You’d think I’d want to send writing I’m proud of to a wider audience. What writer doesn’t want to be published and recognized and even applauded for her writing? Sure I’d love my blog to go viral, as the young’uns say. Who wouldn’t? The bigger the audience, the better. If I were just writing for myself, I’d keep a diary; I’m writing publicly because I want others to be part of my journey. That’s why I appreciate your thoughts and comments and reactions so much.

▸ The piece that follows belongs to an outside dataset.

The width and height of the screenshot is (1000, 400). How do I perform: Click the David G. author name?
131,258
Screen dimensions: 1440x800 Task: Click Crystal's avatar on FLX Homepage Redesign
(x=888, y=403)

If all that is true, then why am I hesitating? If I were to send that post to the newspaper, I’d have to sign my last name to it, and I don’t think “Doe” would suffice. I’m not sure I’m ready to go all the way, if you know what I mean. At this point, having cancer is part of my identity whether I want it to be or not. I live it and breathe it, and it will probably be the death of me. How much of this do I want John. Q. Public, including Jane X. Client, to know?

I’ve worked hard to protect my privacy thus far in this blog because I felt it was important to protect my clients from what I’m going through. I’d have shared my full name long ago were I not a psychologist, but I can’t get my head around the client issue. What would it be like for them if I came out publicly as having leukemia? Sure, I’ve told a few, including all of those I’ve seen since my cancer diagnosis, but I haven’t divulged the news far and wide.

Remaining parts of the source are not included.